Stuffed Avocados with Chicken Salad

Stuffed Avocados with Chicken Salad


These stuffed avocados are a delicious, low-carb, and nutrient-packed dish. With a creamy chicken salad filling and fresh herbs, they’re perfect for lunch, dinner, or as an elegant appetizer.

Ingredients (Serves 4)

  1. For the Filling:

    • 2 cups cooked and shredded chicken (rotisserie chicken works well)
    • 1/2 cup mayonnaise or Greek yogurt
    • 1 tablespoon Dijon mustard
    • 1/4 cup red onion, finely diced
    • 1/2 avocado, diced
    • 1 tablespoon fresh parsley or cilantro, chopped
    • Juice of 1/2 lemon or lime
    • Salt and freshly ground black pepper to taste
    • Optional: Red pepper flakes for a bit of spice
  2. For the Avocado Boats:

    • 4 ripe avocados, halved and pitted
    • Lemon or lime wedges for garnish

Preparation Steps

  1. Prepare the Chicken Salad:

    • In a mixing bowl, combine shredded chicken, mayonnaise (or Greek yogurt), Dijon mustard, red onion, diced avocado, lemon or lime juice, parsley or cilantro, salt, and pepper.
    • Mix gently until the ingredients are evenly combined.
  2. Prepare the Avocado Halves:

    • Slice the avocados in half lengthwise and remove the pits.

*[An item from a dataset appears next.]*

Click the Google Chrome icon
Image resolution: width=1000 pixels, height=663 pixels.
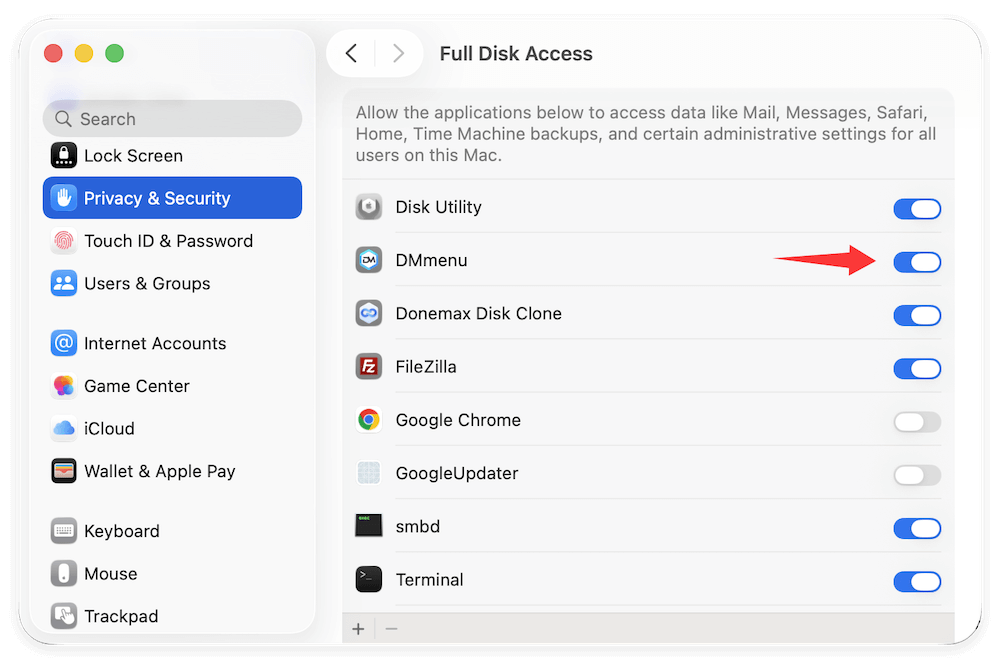[368, 420]

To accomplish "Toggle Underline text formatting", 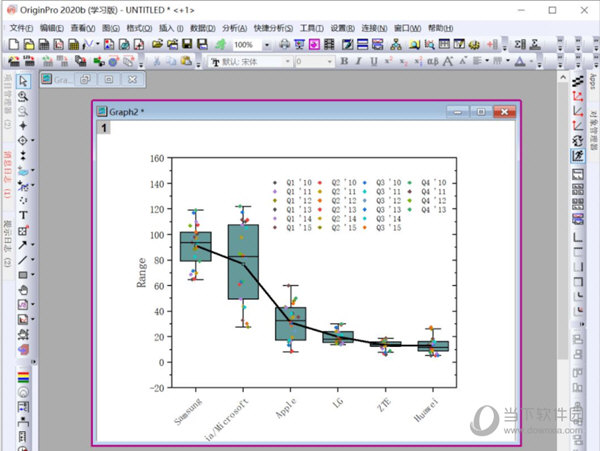I will 375,62.
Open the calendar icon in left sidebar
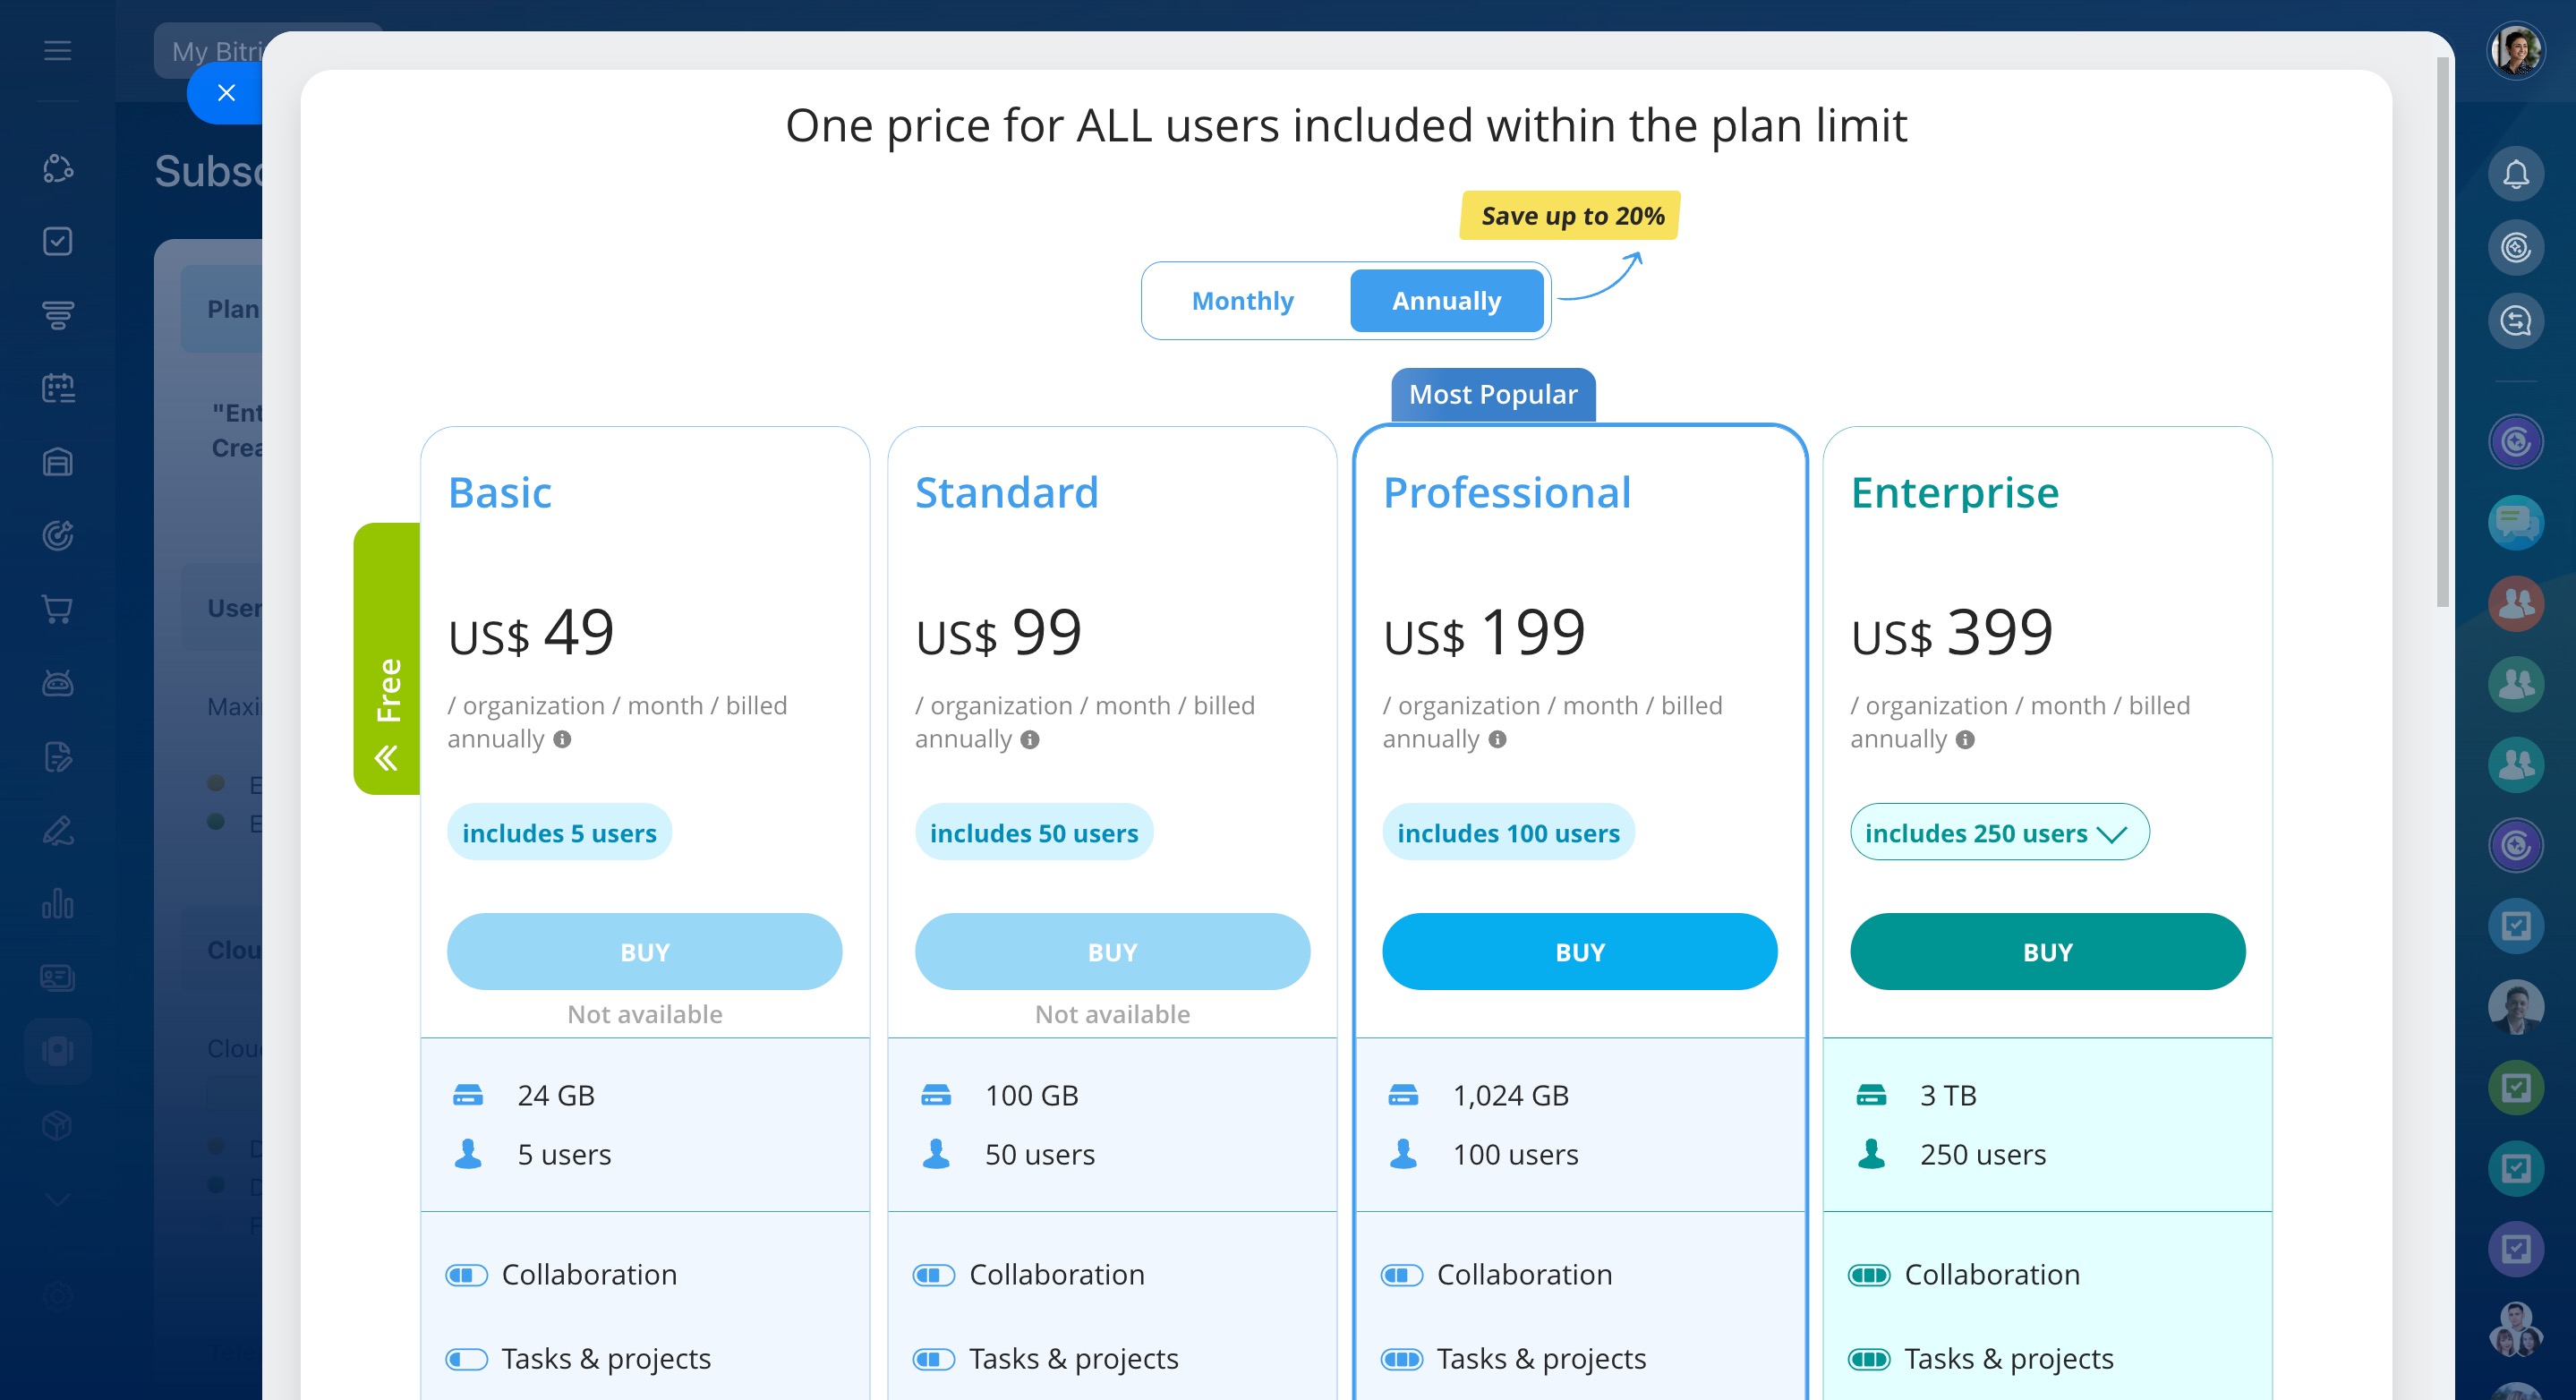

Scoop out a small portion of the flesh from the center to create a deeper cavity for the filling.
  3. Stuff the Avocado Halves:

    • Spoon the chicken salad mixture generously into each avocado half.
  4. Garnish and Serve:

    • Sprinkle red pepper flakes (if using) and additional chopped herbs on top for extra flavor and color.
    • Serve with lemon or lime wedges for a zesty kick.

Tips for Customization

  • Add Veggies: Mix in diced celery or bell peppers for added crunch.
  • Make It Keto: Use full-fat mayonnaise and avoid any sweet add-ins like cranberries.
  • Protein Swap: Replace chicken with canned tuna or cooked shrimp for variety.
  • Cheese Option: Sprinkle shredded cheese or crumbled feta on top for added creaminess.

Health Highlights

  • Avocados: Rich in healthy monounsaturated fats, fiber, and potassium.
  • Chicken: High in lean protein, perfect for muscle repair and sustained energy.
  • Low-Carb Option: A great alternative to traditional bread-based chicken salad.